— start of Task material —
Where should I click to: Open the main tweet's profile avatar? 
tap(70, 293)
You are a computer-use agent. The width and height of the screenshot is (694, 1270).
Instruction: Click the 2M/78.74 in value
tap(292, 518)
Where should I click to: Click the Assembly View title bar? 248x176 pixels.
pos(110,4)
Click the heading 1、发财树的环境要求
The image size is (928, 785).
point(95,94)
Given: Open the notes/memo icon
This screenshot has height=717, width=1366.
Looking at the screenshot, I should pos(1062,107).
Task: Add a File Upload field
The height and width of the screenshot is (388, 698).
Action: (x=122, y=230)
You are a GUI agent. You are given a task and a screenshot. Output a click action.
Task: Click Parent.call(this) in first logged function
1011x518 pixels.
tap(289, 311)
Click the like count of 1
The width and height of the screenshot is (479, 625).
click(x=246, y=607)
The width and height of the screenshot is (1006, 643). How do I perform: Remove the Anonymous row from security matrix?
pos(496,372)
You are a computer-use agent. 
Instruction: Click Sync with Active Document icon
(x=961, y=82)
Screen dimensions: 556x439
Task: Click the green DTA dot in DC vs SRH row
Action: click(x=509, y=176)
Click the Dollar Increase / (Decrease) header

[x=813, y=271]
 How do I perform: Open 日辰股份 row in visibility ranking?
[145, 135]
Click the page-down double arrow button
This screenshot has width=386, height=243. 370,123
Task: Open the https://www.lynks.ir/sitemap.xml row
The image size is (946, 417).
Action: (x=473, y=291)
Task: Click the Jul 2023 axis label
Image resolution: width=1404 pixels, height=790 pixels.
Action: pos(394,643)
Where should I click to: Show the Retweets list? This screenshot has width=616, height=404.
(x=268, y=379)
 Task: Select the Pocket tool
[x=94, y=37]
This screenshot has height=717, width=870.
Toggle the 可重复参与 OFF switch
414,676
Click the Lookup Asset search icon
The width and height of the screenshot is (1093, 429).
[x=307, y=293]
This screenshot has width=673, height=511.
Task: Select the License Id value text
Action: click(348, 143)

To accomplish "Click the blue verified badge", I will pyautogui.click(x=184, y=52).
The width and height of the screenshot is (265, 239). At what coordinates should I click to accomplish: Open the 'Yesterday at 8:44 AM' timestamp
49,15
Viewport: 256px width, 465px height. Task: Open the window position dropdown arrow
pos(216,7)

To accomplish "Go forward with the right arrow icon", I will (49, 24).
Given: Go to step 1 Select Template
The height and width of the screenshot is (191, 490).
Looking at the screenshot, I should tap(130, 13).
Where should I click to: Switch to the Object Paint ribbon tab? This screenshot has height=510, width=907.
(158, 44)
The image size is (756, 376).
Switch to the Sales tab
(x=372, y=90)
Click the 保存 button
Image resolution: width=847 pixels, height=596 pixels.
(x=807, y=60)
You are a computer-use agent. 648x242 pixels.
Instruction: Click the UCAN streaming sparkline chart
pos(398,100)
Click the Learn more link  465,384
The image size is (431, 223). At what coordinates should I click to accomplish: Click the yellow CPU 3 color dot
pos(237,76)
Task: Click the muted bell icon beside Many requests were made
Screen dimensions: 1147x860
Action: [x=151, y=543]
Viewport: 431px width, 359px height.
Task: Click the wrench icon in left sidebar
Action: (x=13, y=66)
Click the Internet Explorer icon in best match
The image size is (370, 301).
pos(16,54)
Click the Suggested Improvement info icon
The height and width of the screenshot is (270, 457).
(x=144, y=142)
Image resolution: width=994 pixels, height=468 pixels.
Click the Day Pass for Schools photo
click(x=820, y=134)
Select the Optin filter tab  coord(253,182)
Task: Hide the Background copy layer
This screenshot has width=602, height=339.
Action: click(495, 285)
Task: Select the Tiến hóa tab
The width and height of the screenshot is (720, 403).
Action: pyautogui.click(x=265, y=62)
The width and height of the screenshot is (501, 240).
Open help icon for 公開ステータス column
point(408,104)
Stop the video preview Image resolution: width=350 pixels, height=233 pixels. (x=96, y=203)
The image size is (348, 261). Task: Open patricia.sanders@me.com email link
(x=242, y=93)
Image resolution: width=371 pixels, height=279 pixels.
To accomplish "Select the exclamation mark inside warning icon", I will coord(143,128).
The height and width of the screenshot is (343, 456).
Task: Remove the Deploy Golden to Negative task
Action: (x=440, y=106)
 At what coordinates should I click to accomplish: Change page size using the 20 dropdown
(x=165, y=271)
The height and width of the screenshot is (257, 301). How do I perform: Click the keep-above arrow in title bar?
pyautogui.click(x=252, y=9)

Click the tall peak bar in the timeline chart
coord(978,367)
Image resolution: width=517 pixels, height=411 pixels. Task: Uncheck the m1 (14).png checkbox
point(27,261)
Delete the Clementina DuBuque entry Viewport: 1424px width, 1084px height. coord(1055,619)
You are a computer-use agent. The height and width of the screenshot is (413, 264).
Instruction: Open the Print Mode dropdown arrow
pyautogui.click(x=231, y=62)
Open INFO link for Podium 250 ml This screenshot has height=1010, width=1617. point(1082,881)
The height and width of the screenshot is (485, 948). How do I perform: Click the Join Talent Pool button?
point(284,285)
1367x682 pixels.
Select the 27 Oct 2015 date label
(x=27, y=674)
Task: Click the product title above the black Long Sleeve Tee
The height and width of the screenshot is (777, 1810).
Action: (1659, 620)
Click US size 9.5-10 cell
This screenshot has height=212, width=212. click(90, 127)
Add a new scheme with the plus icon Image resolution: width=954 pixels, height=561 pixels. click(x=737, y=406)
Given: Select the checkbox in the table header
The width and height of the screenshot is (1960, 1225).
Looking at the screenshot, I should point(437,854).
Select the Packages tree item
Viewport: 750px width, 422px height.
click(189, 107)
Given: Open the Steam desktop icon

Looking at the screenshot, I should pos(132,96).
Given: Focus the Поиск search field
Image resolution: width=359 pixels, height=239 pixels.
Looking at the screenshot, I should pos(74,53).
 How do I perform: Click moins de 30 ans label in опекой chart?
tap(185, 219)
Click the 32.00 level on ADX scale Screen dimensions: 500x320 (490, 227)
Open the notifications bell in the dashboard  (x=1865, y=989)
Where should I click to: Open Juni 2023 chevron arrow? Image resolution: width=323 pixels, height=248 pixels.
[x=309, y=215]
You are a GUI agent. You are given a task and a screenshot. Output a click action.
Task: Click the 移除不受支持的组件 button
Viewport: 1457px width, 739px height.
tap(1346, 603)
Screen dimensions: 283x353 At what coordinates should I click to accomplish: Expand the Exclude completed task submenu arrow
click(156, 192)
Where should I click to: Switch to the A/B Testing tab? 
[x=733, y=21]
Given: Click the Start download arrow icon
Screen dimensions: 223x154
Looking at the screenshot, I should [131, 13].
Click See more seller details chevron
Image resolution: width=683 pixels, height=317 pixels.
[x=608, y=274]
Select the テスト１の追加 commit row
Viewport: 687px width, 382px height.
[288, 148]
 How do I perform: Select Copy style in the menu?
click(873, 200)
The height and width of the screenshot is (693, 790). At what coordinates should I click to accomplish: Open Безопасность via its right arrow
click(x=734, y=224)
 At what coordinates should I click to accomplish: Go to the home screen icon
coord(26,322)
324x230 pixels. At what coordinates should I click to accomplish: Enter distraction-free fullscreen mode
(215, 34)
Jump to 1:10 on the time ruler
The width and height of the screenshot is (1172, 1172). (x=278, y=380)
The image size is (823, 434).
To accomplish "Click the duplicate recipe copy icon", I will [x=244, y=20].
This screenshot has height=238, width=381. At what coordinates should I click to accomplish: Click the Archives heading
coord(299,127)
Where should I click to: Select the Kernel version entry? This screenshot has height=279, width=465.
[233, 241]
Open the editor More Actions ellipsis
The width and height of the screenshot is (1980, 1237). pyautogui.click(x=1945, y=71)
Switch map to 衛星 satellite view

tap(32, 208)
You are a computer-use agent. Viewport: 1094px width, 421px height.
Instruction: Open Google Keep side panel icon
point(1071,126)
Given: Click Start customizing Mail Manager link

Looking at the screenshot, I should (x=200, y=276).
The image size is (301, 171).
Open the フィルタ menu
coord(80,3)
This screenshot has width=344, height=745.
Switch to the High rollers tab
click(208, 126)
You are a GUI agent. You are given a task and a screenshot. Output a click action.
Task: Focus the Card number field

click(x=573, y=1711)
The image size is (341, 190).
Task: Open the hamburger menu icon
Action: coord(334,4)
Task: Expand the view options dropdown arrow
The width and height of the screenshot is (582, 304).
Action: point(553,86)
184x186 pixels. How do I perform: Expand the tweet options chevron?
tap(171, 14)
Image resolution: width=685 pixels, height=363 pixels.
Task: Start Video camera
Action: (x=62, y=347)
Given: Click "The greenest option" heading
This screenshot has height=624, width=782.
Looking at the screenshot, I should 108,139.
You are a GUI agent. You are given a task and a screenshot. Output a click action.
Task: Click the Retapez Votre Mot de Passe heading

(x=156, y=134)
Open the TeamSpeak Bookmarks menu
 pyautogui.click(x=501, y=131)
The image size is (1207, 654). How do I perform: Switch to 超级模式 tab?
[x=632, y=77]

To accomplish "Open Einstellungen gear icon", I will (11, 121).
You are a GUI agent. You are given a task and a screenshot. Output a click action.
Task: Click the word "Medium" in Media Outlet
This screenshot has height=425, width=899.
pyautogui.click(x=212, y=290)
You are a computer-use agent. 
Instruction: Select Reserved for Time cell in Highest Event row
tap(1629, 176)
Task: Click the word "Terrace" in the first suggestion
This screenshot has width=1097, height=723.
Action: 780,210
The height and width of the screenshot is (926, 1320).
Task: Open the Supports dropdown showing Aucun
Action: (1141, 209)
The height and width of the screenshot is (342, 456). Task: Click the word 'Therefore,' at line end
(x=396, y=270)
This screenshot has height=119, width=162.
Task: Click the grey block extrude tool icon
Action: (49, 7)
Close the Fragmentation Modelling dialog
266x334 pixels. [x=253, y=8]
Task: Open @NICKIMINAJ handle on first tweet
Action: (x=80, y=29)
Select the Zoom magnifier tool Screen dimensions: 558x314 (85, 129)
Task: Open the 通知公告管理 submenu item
— end of Task material —
Task to complete>
Copy out the lines of the items above, from the line holding "The image size is (431, 223)." through the line holding "pos(237,76)", inclusive, without changing anything.

Answer in full>
The image size is (431, 223). At what coordinates should I click to accomplish: Click the yellow CPU 3 color dot
pos(237,76)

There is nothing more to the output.